> _List of tasks_
a. According to the automation post, what caused the Notion sync to fail silently last week?
b. Reproduce the automation post word for word from "- Once tagged, sends" to "nice with formatting.".
[Reading passage Boundary: Start]
So now I load a single Notion page with these blocks:
- A filtered view of Today’s tasks from Todoist (via make.com sync)
- Airtable synced list of notes modified in the last 2 days without a tag or topic
- Zapier row status table (I built a Google Sheet to log last 10 failed runs by name)
- Client highlights pulled from a shared Obsidian vault via Github API (this one’s sketchy and probably will break again)
Every few weeks, some sync fails silently. Like last week, the Notion API token expired, but the API still returned 200s. Everything looked fine. No data moved. I only noticed because my “new notes with tag none” stayed stuck at zero too long. Now I added a red emoji indicator that turns on if no records are added within 48 hours.
5. Capturing ideas before they decay in your phone notes app
Here’s the actual flow I use to capture fleeting thoughts, like blog titles, client ideas, random metaphors about plumbing, etc:
- Drafts app on iOS → hit widget, type, swipe for action
- Action sends content to Airtable “Idea Intake” base
- Zapier watches intake base, applies an AI auto-tagger (OpenAI via webhook)
- Once tagged, sends summary to Slack channel for later browsing
- Weekly, Notion embeds that base into my dashboard with filters
The gotcha here? Drafts will sometimes send the action twice if you accidentally swipe too long. Learned that when I had identical ideas labeled “raccoon analytics” created 20 seconds apart. Airtable auto-merge rules couldn’t save me. Had to add a deduping step that checks for near-identical content within a 2-minute submission window.
Also, the Slack summaries occasionally get formatted weird because OpenAI replies with triple newlines that Slack treats as infinite space. My current solution? A formula field in Airtable to trim whitespace before sending to Zapier. Don’t love it, but I trust it slightly more than asking GPT to play nice with formatting.
6. Linking notes without turning your system into a Wikipedia chain
I love note linking. Obsession-level. But too much connection spirals into confusion fast. I used to auto-backlink everything that mentioned a common term. That broke when I realized that “growth” was connecting VC strategy notes to my literal tomato plant updates.
Where linking helps:
- Recurring meetings → link them to ongoing project files automatically
- Client notes → connect via consistent tag (not @-mentions, they break stuff)
- Topics like “RAG” or “embeddings” → link to a single canonical explainer page
Everywhere else, manual linking is better. My biggest “aha” was implementing a Litellm endpoint that lets me prompt GPT to suggest 3 notes that might relate to whatever I’m writing. Embedded that into a shortcut that runs from Obsidian. Now I click a hotkey, paste my in-progress idea, and get back suggestions with links to my existing vault.
That shortcut failed a lot until I remembered Obsidian doesn’t expose file titles via plugin API in real-time unless the file is already opened in the editor. Dumbest edge case. Took me a week of blaming the model.
[Reading passage Boundary: End]
[Records supplied Boundary: Start]
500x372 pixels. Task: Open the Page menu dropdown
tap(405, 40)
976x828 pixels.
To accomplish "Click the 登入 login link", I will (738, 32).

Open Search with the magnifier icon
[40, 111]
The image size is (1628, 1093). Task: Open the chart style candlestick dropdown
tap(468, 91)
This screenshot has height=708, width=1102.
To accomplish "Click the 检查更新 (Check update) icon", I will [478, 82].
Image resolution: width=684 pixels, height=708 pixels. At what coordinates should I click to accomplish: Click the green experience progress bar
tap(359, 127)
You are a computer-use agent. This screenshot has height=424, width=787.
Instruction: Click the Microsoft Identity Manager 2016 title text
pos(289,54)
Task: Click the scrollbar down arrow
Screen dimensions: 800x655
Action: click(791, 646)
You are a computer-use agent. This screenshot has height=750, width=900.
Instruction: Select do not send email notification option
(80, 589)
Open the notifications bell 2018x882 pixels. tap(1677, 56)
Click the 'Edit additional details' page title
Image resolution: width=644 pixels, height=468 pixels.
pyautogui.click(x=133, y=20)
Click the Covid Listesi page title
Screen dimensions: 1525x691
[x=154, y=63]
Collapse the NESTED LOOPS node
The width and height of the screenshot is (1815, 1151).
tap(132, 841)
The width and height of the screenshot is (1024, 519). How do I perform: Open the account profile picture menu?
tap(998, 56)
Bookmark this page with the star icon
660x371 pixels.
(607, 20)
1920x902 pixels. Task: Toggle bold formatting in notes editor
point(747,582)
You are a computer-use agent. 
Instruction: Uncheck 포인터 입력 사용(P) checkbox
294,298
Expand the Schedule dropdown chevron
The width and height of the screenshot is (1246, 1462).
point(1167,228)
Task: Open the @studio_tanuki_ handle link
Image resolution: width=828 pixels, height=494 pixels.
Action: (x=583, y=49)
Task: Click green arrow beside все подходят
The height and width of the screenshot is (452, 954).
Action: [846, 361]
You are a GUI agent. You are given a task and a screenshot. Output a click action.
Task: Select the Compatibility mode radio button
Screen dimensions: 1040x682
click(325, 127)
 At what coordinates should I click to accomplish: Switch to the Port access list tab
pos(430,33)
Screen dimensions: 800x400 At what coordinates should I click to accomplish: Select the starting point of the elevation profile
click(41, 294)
[Records supplied Boundary: End]
> _Solutions for each task_
a. The Notion API token expired, but the API still returned 200s.

b.
- Once tagged, sends summary to Slack channel for later browsing
- Weekly, Notion embeds that base into my dashboard with filters
The gotcha here? Drafts will sometimes send the action twice if you accidentally swipe too long. Learned that when I had identical ideas labeled “raccoon analytics” created 20 seconds apart. Airtable auto-merge rules couldn’t save me. Had to add a deduping step that checks for near-identical content within a 2-minute submission window.
Also, the Slack summaries occasionally get formatted weird because OpenAI replies with triple newlines that Slack treats as infinite space. My current solution? A formula field in Airtable to trim whitespace before sending to Zapier. Don’t love it, but I trust it slightly more than asking GPT to play nice with formatting.